Medio minuto de silencio
Terminado el paseíllo se guardó un minuto de silencio en memoria de las víctimas de los atentados en EE UU. En realidad se guardó medio minuto de silencio, pero no por nada sino porque en los toros se las gastan así.
Se ve que la gente se impacienta en los toros más que en ninguna otra parte, y apenas transcurre medio minuto siempre hay alguien que se pone a aplaudir, o grita '¡Viva España!', y el silencio queda roto.
En la presente ocasión hubo quien metió la pata y el viva que dio en medio del silencio no fue a España sino a Palestina, él sabrá la razón. Y la verdad es que al público no le hizo gracia.
El dolor que se manifestaba por la barbaridad de los atentados era real, sentido en lo profundo. A la ciudadanía no se la veía demasiado alegre. Esos atentados inconcebibles, de bestial crueldad, a casi nadie se le van del pensamiento y del recuerdo.
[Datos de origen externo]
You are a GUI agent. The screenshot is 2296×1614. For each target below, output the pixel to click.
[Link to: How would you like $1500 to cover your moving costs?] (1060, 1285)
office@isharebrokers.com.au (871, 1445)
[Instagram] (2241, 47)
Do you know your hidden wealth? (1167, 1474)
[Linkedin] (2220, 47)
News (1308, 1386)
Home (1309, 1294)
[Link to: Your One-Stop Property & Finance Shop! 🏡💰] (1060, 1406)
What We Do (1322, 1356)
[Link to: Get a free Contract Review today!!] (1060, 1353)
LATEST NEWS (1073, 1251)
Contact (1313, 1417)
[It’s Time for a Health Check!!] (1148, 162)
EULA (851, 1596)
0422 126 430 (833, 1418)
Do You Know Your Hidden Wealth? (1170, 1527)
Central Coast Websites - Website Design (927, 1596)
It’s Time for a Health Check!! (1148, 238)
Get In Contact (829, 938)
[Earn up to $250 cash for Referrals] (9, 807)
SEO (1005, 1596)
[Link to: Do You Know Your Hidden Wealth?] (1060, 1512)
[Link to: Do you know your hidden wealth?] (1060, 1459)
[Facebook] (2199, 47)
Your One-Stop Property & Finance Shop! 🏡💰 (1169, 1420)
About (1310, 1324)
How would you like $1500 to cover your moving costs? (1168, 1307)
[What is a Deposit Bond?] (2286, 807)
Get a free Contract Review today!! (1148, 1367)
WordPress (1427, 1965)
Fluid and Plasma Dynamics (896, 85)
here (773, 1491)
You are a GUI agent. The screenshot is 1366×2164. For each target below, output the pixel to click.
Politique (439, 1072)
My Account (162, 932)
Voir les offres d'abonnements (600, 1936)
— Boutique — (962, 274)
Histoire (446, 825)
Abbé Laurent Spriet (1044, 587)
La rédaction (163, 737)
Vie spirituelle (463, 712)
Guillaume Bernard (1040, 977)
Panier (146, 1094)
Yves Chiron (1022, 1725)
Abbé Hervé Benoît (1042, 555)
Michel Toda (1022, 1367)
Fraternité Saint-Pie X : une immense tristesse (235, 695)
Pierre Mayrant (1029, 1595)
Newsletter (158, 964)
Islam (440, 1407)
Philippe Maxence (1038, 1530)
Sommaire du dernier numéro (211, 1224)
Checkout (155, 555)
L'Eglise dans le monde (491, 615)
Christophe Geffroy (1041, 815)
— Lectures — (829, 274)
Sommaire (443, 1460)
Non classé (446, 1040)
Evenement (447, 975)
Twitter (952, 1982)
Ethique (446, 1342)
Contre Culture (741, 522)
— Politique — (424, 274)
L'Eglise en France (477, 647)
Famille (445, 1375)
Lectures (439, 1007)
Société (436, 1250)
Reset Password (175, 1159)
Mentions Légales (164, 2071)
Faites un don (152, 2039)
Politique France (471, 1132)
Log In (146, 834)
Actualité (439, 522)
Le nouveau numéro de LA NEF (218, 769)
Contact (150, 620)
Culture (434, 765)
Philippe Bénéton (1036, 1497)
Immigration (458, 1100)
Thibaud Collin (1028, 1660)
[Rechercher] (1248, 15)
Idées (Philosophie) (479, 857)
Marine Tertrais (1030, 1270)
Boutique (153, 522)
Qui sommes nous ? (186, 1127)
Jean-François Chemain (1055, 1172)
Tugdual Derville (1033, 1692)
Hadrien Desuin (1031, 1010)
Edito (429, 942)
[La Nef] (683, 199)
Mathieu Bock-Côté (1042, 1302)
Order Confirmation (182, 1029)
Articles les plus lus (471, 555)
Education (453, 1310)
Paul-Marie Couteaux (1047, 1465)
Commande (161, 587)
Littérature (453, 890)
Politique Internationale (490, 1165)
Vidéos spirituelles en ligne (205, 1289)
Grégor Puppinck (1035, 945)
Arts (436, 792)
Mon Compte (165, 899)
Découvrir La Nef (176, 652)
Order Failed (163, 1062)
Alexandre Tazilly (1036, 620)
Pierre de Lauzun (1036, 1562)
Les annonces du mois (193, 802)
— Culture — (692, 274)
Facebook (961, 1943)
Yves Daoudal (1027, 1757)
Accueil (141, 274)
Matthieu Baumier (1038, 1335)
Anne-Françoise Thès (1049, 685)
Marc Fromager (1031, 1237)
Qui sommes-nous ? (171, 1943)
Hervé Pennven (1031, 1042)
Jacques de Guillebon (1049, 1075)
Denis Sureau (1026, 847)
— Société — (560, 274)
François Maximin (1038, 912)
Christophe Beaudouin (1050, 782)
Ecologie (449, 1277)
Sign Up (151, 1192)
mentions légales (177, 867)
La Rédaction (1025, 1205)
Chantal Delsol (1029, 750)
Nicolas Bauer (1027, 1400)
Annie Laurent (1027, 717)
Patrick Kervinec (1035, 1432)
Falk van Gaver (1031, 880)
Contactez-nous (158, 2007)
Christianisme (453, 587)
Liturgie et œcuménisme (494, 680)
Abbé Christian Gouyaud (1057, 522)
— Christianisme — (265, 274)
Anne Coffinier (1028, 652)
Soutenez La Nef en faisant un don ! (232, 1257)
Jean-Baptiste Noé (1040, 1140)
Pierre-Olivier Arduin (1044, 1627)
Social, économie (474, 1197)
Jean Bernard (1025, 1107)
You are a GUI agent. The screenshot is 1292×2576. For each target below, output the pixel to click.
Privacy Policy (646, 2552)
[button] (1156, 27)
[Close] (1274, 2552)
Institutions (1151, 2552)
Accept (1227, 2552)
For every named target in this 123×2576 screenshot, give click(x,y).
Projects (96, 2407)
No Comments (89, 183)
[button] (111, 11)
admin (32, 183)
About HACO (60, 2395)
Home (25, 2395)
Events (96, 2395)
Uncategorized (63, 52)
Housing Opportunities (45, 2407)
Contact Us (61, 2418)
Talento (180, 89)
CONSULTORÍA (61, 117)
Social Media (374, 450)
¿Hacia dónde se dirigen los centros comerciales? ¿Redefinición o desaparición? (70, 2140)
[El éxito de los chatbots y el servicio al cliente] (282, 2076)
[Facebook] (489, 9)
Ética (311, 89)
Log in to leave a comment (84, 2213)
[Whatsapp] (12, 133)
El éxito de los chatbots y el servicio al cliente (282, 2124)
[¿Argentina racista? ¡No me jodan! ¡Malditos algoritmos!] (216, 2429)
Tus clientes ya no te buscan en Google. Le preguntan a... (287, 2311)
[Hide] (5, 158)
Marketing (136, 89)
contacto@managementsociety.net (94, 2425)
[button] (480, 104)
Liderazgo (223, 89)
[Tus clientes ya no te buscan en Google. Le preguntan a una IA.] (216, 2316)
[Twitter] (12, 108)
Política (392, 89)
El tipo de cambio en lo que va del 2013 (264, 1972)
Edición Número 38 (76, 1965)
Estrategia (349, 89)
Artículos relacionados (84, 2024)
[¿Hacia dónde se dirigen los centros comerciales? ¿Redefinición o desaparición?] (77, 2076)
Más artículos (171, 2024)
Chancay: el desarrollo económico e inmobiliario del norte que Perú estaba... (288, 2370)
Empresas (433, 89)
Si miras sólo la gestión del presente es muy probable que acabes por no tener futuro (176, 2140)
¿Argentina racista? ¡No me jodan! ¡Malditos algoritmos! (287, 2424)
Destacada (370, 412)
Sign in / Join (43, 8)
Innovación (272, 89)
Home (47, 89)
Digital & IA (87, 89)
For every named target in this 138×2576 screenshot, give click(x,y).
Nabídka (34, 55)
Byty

Y en esas estábamos con ocasión de rejoneo. El rejoneo, en fiestas y sobre todo si se trae de casa la algarabía, es un permanente delirio triunfalista. En cambio puede llegar a ser hasta siniestro si el ánimo no está para ruidos.
Es lo que pasó en Guadalajara. La función transcurrió amable, los rejoneadores se comportaron con profesionalidad, el público con cortesía, salió a hombros Andy Cartagena, y sin embargo transcurrió con un cierto tono de tristeza. La llevarían dentro los rejoneadores, que también tienen su corazoncito.
No hubo sorpresas: los tres actuaron de acuerdo con su particular concepción del toreo ecuestre. Fermín Bohórquez, sobrio y dominador en las cabalgadas, sin tino en las clavazones, que generalmente perpetraba en los bajos. Aunque peor sentaron los malos modos que se gastaba con el modesto auxiliar que le servía desde el callejón los instrumentos toricidas.
Pablo Hermoso de Mendoza fue el de cada tarde, el líder indiscutible en esta modalidad taurina, con sus proverbiales pasadas, su temple para llevar encelado en el estribo al toro cabalgando a dos pistas, la suerte de banderillas realizada de frente, las reuniones al estribo. Matando, en cambio, fracasó y chirriaban el pinchazo descordando (pese a lo cual le dieron una oreja), los bajonazos, la carnicería, en fin. Y, después de eso, los saludos triunfalistas para provocar el aplauso de la galería, que son ardid populista impropio de un maestro en el arte de Marialva.
Andy Cartagena trajo la espectacularidad total. Las banderillas al violín, los giros vertiginosos, y continuos hasta llegar a excesivos, ajeno al ejemplo que poco antes le había dado Hermoso, que ejecutó con moderación estos alardes. Una vez, por ponerse encimista, el toro alcanzó al caballo y le corneó los bajos a placer, sin calarlo, lo cual debió de ser milagro.
El evidente entusiasmo de Andy Cartagena y sus caballazos complacieron al público, y cortó las suficientes orejas (dos) para salir por la puerta grande. Fueron unos instantes de euforia. Y luego, en la calle, volvió el silencio.